2

I need to take out some unformatted numerical data from text file. In the textfile, the numbers are somewhere separated by single space and somewhere by multiple spaces, somewhere by tabs; pretty heterogeneous text :( I want Python to ignore all spaces/tabs and identify whole numerical values and put them in an array/list. Is it possible to do this using Python?

EDIT: There are many numbers written in scientific/exponential notation e.g. 1.2345E+06, and Python does not recognize them as numbers. So \d does not work simply :(

I don't want to use a normal string search for this purpose (given there are many strings/words which are of no interest/use).
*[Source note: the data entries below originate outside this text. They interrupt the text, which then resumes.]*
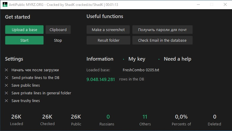The height and width of the screenshot is (131, 232).
Task: Click the Получить пароли для почт button
Action: [162, 30]
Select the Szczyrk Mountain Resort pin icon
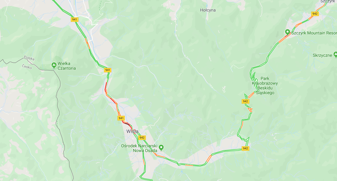 (x=288, y=32)
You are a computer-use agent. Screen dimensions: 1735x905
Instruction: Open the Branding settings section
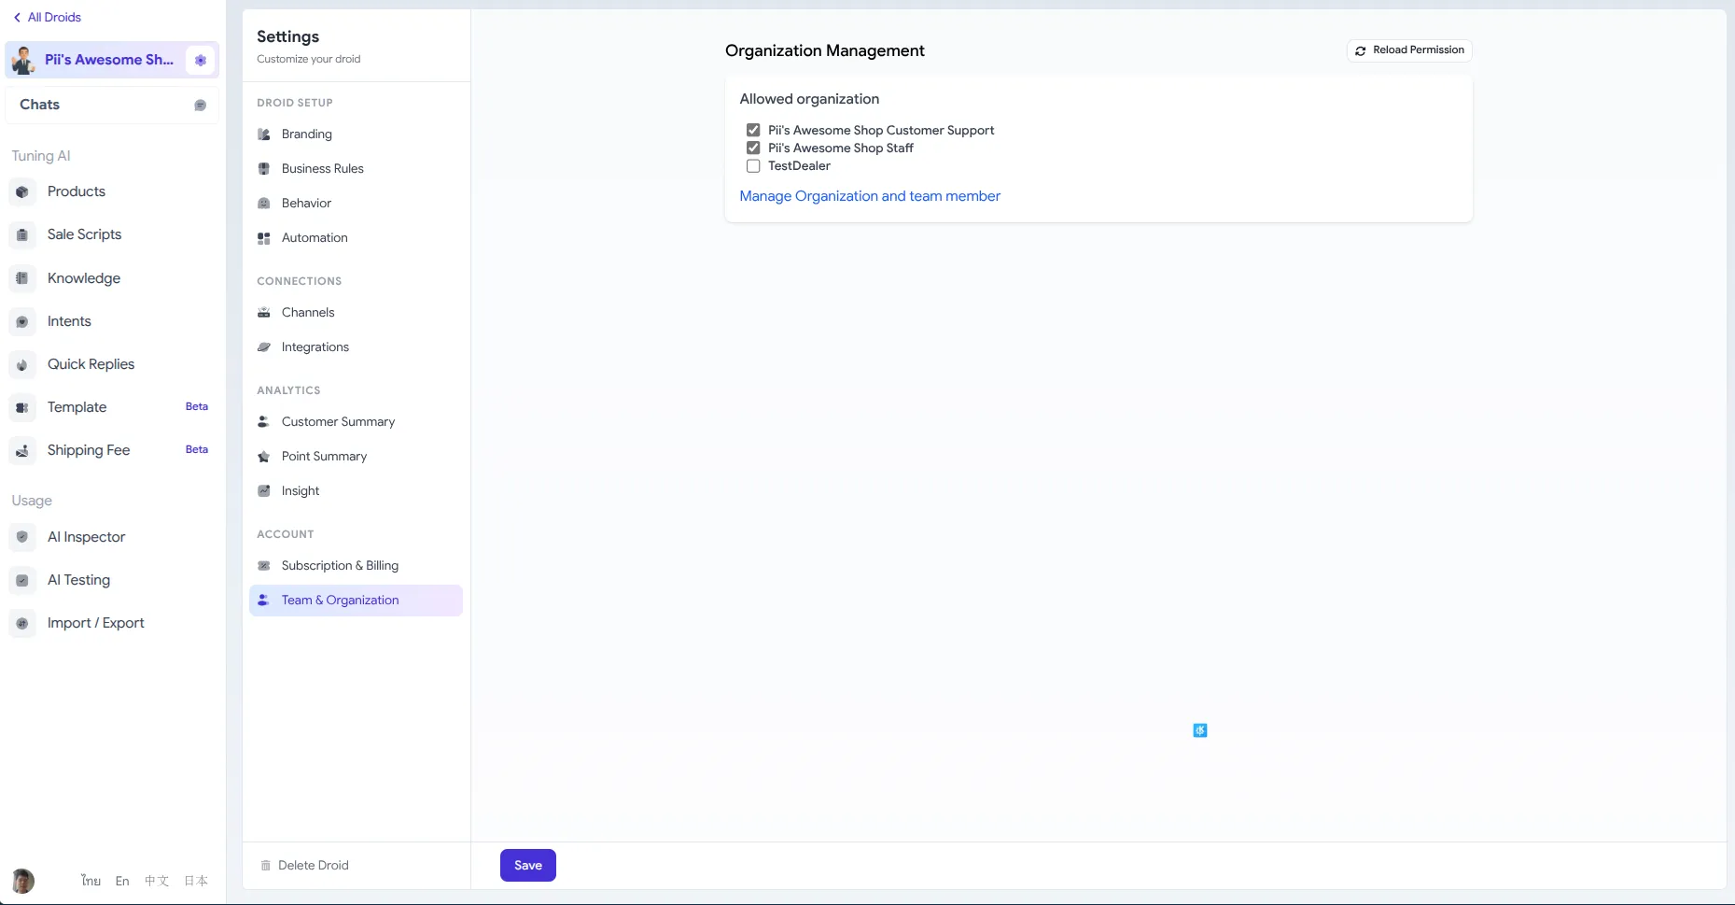306,134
The regular expression module documentation has nothing mentioned about this issue.

Mubeen Shahid
  • 316
  • 6
  • 18
  • Please show us a sample of the text file, and the effort you made so far. Where in your code are you having problems? – Selcuk Mar 24 '14 at 08:15
  • possible duplicate of [Python: Extract numbers from a string](http://stackoverflow.com/questions/4289331/python-extract-numbers-from-a-string) – Douglas Leeder Mar 24 '14 at 08:16

2 Answers2

2

If lines are like " 2.3e4 " or "2.6" or so, try:

^\s*?([+-]?\d+(\.\d+)?(e[+-]?\d+)?)\s*$

notice the \s*? mark (non-greedy zero/more spaces). Dont forget the question mark there - not including the question mark will make you capture only the last digit of your number due to greediness.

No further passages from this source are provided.